X-ray technology recently celebrated the 125th anniversary since its invention. Over the past decade computed tomography, using x-ray technology has increased its presence in many areas of manufacturing for the detection of porosity, cracks, and in more recent years complete dimensional inspection.

Despite the increase in demand for computed tomography, equipment remains expensive resulting in a plethora of 3rd party inspection service companies that rent time to companies that realize the benefits but cannot justify the capital expenditure to purchase an in-house machine.

X-ray technology has penetrated all aspects of the medical field where it has become a significant diagnosis tool including in the field of dentistry. Dental x-rays have become common practice to diagnose the necessary patient dental work.
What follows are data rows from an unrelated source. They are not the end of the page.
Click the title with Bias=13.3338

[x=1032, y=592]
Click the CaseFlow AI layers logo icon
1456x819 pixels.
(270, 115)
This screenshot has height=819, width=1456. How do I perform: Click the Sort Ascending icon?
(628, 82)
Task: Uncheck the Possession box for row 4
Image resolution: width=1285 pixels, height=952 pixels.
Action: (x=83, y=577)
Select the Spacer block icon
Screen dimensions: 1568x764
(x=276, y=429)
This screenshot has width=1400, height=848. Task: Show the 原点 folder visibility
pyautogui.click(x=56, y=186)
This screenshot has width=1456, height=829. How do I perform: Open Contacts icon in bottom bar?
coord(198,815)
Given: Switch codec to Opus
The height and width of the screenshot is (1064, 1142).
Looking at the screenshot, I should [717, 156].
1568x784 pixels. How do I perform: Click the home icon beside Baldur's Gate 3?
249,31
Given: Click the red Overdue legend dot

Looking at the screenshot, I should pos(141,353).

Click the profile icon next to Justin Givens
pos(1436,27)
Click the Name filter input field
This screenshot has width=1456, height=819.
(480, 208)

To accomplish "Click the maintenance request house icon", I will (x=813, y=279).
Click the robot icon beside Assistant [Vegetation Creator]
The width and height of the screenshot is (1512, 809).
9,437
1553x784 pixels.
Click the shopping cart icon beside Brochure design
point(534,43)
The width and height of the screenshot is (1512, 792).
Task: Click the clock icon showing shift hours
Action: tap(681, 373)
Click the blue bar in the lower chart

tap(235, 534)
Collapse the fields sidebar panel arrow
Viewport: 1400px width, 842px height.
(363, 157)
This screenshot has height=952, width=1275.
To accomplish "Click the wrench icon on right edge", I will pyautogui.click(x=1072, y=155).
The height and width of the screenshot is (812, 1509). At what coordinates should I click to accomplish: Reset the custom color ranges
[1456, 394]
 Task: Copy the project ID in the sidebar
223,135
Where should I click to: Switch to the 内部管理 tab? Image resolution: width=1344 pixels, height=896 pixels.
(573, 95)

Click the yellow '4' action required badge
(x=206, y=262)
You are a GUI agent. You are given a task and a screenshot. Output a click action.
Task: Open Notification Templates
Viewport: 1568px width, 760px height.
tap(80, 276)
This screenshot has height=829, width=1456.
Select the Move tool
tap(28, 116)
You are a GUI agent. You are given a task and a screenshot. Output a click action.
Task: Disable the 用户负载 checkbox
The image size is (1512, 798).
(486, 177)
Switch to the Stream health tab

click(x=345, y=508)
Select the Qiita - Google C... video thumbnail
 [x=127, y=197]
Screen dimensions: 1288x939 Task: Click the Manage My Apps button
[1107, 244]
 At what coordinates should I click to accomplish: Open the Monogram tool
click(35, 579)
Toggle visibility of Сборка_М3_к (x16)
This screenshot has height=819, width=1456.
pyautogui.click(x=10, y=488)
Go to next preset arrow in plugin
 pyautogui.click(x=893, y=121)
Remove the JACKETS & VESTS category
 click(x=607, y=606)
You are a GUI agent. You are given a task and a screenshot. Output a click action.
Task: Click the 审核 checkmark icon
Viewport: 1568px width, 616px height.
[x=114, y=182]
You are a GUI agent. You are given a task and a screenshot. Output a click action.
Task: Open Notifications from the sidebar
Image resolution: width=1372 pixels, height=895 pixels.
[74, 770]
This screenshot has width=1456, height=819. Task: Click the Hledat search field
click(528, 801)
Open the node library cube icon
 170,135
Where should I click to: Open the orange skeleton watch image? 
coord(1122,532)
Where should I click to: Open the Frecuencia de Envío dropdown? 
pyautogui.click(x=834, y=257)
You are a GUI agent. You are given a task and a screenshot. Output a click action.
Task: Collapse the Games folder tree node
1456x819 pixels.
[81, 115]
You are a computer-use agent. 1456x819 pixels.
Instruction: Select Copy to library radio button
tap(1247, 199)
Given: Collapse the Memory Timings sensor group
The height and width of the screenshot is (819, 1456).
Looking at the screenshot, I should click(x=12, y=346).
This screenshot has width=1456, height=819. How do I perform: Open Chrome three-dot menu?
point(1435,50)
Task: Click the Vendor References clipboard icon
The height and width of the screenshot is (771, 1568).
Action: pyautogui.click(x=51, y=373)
Sazerac, a leading international spirits producer headquartered in the United States recognized that computed tomography could play a vital role in ensuring packaging quality and overall fit for purpose, but existing equipment costs and off the shelf capability did not exactly align. A routine visit to the dentist sparked an interest and resulted Alex Hagedorn, PhD, Senior Packaging Engineer, and Terry Marfleet, BSc ME, VP Procurement and Contract Manufacturing to question—”why cant dental CT technology be applied to the inspection of beverage packaging at Sazerac?”.

Unlike conventional x-ray images, a 3D dental CT scan allows the prosthodontist to see the entire patient mouth while showing teeth alignment. The generated 3D images also allow accurate assessment of the jawbone’s suitability for dental implants. Common with industrial CT scanners a full 360o image is generated using the same cone-beam x-ray technology. Unlike industrial tomography where the sample parts are placed on a rotary table and rotated in front of the cone beam, a dental CT scanner rotates around the stationary patients head.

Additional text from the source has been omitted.